The years went by. Shaun and Suzy both graduated with degrees in hand. Now they were ready to go out into the world and make something of themselves. Suzy went on to law school while Shaun went into a field near and dear to his heart: Education. Becoming a high school teacher allowed him to reach out to those who were dealing with the sort of problems that Shaun knew how to overcome. It did not take long at all for him to become the most popular teacher in the school, with students regularly dropping by to ask for his advice for some of the most difficult issues in their lives.
One day, he noticed a young man in the fifth row shaking, panting, and wiping away tears conspicuously so that none of his friends could see. Once the bell rang, he walked over to the troubled student and asked him if he was alright.
“Well…I just got some horrible, horrible news.”

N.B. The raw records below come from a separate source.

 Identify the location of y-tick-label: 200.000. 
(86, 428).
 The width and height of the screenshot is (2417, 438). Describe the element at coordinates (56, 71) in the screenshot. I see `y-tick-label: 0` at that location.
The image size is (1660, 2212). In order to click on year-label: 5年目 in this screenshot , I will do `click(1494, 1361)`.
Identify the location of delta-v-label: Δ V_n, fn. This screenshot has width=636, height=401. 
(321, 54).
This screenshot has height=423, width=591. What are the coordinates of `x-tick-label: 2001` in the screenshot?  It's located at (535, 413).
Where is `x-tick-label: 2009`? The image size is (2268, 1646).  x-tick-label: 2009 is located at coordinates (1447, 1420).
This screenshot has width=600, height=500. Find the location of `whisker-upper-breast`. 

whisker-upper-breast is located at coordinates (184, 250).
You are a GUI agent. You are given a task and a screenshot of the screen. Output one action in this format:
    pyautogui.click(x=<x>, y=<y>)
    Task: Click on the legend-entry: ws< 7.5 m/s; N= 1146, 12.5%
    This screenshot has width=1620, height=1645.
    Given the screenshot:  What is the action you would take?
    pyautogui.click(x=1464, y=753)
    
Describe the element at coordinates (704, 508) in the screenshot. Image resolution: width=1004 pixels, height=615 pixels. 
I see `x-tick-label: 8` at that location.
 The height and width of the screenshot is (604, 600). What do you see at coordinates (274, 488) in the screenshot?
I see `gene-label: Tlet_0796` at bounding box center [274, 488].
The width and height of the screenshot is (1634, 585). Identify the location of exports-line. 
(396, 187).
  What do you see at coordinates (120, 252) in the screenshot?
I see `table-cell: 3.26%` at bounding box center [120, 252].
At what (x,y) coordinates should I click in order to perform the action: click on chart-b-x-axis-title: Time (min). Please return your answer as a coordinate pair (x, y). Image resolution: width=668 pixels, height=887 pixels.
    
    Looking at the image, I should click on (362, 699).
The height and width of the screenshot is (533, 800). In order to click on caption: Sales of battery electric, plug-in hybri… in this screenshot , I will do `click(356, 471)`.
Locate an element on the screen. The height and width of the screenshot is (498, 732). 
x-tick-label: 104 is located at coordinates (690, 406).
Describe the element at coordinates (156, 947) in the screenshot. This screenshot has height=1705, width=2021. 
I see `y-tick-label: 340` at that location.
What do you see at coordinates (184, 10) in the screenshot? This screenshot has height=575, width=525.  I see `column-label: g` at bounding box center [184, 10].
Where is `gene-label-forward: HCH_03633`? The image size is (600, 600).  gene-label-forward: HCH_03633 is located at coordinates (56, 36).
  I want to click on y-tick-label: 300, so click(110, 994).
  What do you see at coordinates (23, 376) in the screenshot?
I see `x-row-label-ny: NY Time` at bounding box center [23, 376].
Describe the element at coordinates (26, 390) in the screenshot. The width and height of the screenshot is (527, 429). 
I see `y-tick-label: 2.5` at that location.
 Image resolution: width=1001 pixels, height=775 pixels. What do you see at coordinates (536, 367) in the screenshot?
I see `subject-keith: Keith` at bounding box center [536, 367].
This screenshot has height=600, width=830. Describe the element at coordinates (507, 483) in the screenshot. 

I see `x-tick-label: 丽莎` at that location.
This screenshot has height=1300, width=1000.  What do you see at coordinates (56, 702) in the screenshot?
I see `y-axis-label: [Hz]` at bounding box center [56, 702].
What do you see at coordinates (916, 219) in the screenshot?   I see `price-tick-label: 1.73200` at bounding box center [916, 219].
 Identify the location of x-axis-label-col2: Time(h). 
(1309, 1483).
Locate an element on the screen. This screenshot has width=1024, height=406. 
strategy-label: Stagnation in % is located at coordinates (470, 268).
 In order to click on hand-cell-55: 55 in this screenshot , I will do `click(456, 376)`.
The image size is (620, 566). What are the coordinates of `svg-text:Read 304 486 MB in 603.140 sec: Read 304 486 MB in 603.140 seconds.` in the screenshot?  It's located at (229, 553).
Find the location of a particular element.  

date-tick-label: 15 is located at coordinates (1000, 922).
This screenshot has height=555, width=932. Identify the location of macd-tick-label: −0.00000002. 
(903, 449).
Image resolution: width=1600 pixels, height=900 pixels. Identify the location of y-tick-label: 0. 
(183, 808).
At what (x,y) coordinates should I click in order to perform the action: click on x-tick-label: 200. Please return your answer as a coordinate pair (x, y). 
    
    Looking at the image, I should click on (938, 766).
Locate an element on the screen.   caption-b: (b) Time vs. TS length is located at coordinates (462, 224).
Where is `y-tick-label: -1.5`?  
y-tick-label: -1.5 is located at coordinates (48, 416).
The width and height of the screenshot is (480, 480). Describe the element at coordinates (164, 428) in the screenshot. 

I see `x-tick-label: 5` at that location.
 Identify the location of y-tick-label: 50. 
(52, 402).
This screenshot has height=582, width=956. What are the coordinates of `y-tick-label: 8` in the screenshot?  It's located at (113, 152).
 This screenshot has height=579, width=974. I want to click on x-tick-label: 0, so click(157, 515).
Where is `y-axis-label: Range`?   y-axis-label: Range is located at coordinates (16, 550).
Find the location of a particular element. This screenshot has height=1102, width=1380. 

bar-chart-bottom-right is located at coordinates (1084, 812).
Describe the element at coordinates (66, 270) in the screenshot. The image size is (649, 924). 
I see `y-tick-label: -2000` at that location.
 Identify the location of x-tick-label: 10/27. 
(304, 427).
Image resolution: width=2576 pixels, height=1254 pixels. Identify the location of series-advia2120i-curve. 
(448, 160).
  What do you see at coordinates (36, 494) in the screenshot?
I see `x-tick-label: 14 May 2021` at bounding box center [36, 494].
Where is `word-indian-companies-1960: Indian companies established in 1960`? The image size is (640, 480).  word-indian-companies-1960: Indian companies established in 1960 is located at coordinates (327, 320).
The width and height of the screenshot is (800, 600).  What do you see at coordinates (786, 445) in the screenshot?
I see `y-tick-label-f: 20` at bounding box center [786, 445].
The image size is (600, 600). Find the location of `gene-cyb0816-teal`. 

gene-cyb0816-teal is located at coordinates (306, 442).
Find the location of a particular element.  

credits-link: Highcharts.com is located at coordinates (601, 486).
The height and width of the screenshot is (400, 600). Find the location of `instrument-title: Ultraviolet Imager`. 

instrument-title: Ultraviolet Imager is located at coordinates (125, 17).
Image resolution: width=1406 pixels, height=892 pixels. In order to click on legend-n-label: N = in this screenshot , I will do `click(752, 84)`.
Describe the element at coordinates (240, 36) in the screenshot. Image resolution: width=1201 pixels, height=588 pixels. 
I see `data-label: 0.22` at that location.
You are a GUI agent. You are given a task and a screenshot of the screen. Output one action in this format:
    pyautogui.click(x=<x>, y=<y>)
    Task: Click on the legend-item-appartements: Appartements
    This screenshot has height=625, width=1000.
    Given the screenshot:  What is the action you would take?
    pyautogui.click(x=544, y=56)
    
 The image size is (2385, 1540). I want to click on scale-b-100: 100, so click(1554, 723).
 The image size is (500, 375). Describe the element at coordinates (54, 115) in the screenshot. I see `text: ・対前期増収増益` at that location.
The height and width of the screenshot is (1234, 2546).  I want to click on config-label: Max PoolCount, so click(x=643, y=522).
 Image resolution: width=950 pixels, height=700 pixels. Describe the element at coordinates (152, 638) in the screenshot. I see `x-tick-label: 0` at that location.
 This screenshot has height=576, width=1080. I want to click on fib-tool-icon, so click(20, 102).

Shaun felt more in touch with this student than he did with any other. The agony, the sheer horror, the despair. Shaun knew what they all felt like. He counseled him through the diagnosis, through the treatments, and encouraged him to follow his dreams. That student was just one piece of a mosaic of young lives that Shaun and Suzy were able to touch. Their desire to give to young people the sort of education about me that they themselves lacked at their age finally answered the question that they had asked at the very beginning of our friendship: “Why?”
My friendship with Shaun and Suzy is one that continues to this day. They have lived full, long lives despite my presence due to their determination, their spirit, and their willingness to succeed. They have realized that the best way to deal with my presence is to know me, accept me, and, through education, let others know about me. Their lives are a tribute to the fact that my friendship with anyone is not an automatic death sentence. It’s all due to the fact that they have focused more on living and less on dying. HIV should not be something to deter one from following their dreams.
#3re: Anyone wanna read a deppressing story about HIV that I wrote for a scholarship?
Posted: 11/23/05 at 10:02amI'll PM my thoughts
SweetQintheLights
Broadway Legend Joined: 6/12/05
#4re: Anyone wanna read a deppressing story about HIV that I wrote for a scho
Posted: 11/23/05 at 8:07pm
:::Speechless:::
WoW! What a story!!
Can I just ask if you got an "A" for it? It is wonderfully written and very touching!